Edit this page

Educational Resources for Programming and Statistical Analysis > Data in R - An introduction to data manipulation and cleaning in R > Practical Worksheet > Beginner Practical Worksheet

Beginner Practical Worksheet

Package and Data Loading

As this is a largely introductory workshop, we will only be using the packages which fall under the tidyverse bracket. These are the core packages used across data science, statistics and applied uses of R. And are therefore important for the use of R across data manipulation and cleaning. As we will be using a data base which contains large numbers, ensure to set scipen to 999 using the options() function.

  library(tidyverse)
  
  options(scipen = 999)

Furthermore, to learn how to apply the techniques covered in today’s practical, we will be using data from the World Bank Open Data. In particular we will be using a collection of variables from 1999, these variables were selected to provide us plenty of room to explore!

This data is accessible through the downloadable here, .zip file, Github or from the .zip file provided by the calendar invite. This can then be loaded using the read_csv() function, using the following code. Note; the file location, in this case “data/WBD_1999.csv”, should reflect the location where the data is stored on your computer.

WBD_1999 <- read_csv("data/WBD_1999.csv")

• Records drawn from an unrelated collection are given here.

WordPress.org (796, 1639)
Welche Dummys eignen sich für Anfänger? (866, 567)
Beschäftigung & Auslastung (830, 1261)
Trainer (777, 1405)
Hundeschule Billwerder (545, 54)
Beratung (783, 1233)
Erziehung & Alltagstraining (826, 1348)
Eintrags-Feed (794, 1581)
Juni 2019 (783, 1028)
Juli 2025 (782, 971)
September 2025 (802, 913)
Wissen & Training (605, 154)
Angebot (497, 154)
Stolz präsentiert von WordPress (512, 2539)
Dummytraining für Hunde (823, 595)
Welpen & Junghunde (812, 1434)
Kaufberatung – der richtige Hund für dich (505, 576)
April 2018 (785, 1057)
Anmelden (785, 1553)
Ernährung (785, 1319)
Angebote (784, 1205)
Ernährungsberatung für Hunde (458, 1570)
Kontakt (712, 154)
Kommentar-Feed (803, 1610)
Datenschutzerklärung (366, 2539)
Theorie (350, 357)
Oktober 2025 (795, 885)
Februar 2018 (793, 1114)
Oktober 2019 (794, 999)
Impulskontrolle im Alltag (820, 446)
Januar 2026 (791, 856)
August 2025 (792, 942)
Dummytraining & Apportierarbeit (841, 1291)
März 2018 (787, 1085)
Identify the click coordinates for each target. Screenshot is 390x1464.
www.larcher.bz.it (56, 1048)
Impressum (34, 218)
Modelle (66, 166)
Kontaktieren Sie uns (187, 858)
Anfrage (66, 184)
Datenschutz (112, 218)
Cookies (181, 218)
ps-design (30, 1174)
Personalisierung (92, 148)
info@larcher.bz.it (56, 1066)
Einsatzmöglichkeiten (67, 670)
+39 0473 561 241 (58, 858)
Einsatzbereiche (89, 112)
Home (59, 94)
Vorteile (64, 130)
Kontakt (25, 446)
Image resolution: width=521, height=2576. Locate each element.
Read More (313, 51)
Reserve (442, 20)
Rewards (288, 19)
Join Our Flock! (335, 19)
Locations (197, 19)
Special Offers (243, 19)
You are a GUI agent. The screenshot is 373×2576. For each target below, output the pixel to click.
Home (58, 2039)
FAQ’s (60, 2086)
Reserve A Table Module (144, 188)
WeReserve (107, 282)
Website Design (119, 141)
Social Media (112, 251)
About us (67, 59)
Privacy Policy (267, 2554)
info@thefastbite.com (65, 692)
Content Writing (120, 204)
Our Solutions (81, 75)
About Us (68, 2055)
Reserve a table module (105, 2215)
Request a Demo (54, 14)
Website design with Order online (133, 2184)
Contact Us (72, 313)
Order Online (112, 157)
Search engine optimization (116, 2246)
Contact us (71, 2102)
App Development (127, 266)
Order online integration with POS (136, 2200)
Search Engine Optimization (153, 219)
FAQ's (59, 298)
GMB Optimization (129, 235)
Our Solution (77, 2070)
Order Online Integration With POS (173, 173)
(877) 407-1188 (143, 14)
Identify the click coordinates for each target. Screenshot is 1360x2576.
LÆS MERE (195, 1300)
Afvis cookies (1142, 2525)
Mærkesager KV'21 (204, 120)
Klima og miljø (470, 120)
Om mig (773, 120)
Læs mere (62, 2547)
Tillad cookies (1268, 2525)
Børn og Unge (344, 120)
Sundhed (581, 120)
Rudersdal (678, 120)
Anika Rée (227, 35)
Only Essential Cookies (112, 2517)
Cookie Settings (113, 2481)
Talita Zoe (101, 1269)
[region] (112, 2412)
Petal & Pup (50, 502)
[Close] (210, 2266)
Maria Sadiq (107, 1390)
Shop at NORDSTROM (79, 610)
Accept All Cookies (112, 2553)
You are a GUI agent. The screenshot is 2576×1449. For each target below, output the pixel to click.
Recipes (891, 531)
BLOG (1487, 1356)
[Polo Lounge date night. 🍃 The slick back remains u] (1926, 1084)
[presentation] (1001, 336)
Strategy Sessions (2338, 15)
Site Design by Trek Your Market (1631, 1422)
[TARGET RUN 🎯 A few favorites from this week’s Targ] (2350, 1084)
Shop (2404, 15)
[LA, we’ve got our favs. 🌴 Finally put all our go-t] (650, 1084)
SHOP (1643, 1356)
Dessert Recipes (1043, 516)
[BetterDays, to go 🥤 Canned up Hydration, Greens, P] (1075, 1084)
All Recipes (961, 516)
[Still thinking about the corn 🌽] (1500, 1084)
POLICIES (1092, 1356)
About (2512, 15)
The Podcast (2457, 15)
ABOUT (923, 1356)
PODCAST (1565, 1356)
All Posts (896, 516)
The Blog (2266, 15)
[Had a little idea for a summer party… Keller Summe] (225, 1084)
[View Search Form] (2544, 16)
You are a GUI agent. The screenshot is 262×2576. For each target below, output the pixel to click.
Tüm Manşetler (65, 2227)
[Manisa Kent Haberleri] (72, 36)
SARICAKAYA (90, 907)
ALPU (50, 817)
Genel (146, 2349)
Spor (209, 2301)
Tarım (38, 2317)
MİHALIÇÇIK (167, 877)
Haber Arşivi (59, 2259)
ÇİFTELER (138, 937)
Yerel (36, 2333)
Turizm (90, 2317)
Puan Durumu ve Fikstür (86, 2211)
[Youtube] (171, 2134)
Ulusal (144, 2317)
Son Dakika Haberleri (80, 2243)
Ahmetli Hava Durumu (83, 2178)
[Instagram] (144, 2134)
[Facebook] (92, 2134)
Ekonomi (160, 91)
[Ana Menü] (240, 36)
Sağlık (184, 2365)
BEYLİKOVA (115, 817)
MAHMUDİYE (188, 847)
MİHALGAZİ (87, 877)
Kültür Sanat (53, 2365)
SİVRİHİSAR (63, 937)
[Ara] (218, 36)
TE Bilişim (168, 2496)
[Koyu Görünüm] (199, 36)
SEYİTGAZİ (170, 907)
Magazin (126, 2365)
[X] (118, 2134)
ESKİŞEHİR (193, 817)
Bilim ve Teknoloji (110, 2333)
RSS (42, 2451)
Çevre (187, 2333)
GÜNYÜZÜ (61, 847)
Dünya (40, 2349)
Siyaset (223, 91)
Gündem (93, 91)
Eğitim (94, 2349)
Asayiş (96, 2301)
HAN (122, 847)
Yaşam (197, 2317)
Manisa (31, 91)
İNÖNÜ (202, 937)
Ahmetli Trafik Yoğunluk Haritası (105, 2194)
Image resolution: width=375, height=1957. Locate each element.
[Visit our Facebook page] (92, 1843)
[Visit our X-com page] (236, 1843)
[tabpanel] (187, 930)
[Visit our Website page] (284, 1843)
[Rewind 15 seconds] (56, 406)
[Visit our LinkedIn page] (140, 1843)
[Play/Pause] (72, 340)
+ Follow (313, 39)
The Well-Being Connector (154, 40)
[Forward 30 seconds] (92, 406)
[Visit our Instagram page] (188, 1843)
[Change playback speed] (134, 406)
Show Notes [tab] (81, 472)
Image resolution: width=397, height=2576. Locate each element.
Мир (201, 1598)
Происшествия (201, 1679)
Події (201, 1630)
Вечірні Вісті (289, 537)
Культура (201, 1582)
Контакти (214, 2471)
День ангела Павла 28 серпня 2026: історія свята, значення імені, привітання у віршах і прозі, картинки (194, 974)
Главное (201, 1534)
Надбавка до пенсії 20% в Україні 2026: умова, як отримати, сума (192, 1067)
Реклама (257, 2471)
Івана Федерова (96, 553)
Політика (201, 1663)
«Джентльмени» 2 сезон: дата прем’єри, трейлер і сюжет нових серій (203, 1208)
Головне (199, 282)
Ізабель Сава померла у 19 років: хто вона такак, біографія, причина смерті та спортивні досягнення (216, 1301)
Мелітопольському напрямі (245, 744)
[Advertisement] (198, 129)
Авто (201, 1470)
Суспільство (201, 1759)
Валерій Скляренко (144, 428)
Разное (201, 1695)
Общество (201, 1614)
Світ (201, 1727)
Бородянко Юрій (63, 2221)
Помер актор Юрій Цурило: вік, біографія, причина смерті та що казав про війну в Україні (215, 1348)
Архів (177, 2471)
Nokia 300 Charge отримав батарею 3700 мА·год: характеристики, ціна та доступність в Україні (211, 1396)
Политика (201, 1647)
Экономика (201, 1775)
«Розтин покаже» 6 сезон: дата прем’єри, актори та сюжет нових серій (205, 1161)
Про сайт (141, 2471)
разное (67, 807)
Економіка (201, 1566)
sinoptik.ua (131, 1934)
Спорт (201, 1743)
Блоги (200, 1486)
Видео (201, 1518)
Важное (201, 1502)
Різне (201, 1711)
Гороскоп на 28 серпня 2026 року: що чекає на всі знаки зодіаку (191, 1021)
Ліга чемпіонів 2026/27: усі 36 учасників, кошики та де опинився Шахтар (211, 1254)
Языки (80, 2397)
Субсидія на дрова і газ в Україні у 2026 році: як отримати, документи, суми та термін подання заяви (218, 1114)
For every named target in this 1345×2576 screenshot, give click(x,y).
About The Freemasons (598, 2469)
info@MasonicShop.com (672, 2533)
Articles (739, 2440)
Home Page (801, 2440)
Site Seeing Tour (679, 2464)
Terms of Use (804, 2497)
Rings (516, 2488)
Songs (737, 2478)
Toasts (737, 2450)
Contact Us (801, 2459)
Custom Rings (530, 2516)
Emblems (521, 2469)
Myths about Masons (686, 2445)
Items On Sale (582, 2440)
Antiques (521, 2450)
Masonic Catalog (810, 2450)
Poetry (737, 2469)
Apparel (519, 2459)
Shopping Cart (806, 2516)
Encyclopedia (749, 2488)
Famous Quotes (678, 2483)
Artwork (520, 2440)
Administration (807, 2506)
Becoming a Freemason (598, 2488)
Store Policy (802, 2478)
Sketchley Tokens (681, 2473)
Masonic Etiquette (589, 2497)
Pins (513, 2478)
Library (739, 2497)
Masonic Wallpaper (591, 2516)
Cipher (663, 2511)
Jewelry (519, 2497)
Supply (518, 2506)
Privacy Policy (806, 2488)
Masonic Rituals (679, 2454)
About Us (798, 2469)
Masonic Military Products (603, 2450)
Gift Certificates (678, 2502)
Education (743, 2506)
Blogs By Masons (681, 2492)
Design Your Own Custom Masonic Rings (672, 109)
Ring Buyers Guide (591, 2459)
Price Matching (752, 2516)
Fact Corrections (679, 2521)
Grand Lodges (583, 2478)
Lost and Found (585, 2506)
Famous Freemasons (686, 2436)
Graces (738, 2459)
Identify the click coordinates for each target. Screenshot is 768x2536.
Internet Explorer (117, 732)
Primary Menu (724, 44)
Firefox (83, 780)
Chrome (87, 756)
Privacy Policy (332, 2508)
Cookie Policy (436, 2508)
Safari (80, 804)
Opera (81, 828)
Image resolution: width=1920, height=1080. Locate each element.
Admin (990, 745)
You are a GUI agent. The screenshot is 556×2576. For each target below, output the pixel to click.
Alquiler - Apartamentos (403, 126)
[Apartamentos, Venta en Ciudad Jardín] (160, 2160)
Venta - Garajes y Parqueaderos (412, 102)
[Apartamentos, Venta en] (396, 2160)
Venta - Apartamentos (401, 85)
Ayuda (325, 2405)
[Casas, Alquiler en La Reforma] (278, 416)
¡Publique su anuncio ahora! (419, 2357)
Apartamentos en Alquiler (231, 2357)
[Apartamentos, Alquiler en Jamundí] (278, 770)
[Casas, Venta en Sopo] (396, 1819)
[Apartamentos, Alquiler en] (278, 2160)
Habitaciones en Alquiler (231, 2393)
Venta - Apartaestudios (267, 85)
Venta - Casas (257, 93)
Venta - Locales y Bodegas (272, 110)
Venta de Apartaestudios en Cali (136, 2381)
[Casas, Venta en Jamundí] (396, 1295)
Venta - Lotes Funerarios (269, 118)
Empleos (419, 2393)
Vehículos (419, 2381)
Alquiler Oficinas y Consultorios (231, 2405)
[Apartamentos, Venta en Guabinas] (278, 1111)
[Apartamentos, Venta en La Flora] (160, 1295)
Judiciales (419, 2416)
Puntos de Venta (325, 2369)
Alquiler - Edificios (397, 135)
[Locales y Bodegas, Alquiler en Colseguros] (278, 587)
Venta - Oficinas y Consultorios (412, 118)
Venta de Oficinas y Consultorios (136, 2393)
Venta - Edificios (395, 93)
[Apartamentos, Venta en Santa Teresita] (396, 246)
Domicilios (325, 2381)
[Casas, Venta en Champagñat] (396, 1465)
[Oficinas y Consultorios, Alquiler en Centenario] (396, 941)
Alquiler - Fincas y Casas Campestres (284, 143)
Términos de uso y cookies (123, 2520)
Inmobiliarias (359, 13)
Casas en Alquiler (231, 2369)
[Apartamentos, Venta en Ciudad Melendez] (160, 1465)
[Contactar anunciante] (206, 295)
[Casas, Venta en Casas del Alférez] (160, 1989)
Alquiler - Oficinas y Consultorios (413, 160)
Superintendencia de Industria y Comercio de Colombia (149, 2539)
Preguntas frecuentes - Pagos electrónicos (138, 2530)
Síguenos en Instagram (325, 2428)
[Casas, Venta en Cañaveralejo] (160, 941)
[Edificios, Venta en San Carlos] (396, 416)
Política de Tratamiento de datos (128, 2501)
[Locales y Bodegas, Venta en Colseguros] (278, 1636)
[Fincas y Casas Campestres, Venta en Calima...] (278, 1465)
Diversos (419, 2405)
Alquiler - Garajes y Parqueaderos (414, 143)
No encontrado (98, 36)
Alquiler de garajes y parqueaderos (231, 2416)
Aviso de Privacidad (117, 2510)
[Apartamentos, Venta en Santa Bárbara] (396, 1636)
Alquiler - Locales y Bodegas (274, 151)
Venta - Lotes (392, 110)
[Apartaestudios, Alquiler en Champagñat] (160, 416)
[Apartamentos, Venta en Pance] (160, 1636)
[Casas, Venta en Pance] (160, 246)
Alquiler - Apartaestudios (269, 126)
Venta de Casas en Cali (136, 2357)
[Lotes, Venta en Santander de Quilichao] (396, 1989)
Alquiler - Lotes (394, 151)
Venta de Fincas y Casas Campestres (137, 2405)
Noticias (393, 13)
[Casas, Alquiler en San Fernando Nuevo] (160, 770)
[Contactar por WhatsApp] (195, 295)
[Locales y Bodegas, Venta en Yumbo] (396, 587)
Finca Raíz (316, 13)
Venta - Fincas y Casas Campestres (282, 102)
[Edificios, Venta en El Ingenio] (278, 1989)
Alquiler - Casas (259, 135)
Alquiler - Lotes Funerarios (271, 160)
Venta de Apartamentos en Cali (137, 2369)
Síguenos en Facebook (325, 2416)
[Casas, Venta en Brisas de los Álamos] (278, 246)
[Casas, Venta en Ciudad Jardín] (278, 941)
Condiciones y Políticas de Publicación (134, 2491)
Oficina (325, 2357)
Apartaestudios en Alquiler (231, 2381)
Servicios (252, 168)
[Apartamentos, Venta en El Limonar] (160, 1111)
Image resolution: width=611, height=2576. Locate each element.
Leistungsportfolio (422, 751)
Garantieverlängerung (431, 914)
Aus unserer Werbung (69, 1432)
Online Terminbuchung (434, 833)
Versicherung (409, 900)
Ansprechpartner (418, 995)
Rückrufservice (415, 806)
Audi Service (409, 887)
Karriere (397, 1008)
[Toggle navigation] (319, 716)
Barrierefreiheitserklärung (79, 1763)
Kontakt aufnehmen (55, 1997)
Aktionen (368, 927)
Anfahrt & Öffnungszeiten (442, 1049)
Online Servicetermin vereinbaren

This data set contains 26 variables, including:

…1 (row numbers)
Country Name (Country Name)
Country Code (Country Code)
Continent (Continent)
Year (Year)
Population (Pop)
Female Population (Pop.fe)
Male Population (Pop.ma)
Birth Rate, crude per 1000 people (birthrate)
Death Rate, crude per 1000 people (deathrate)
Life Expectancy at Birth in years (lifeexp)
Female Life Expectancy at Birth in years (lifeexp.fe)
Male Life Expectancy at Birth in years (lifeexp.ma)
Educational Spending, percentage of GDP (ed.spend)
Compulsory Education Duration in Years (ed.years)
Labour Force Total (labour)
Literature Rate in adults, percentage % (lit.rate.per)
CO2 Emissions, kt (co2)
Gross Domestic product, $ (gdp)
Unemployment, percentage of total labour force (unemp)
Female Unemployment, percentage of total labour force (unemp.fe)
Male Unemployment, percentage of total labour force (unemp.ma)
Health Expenditure per capita, $ (health.exp)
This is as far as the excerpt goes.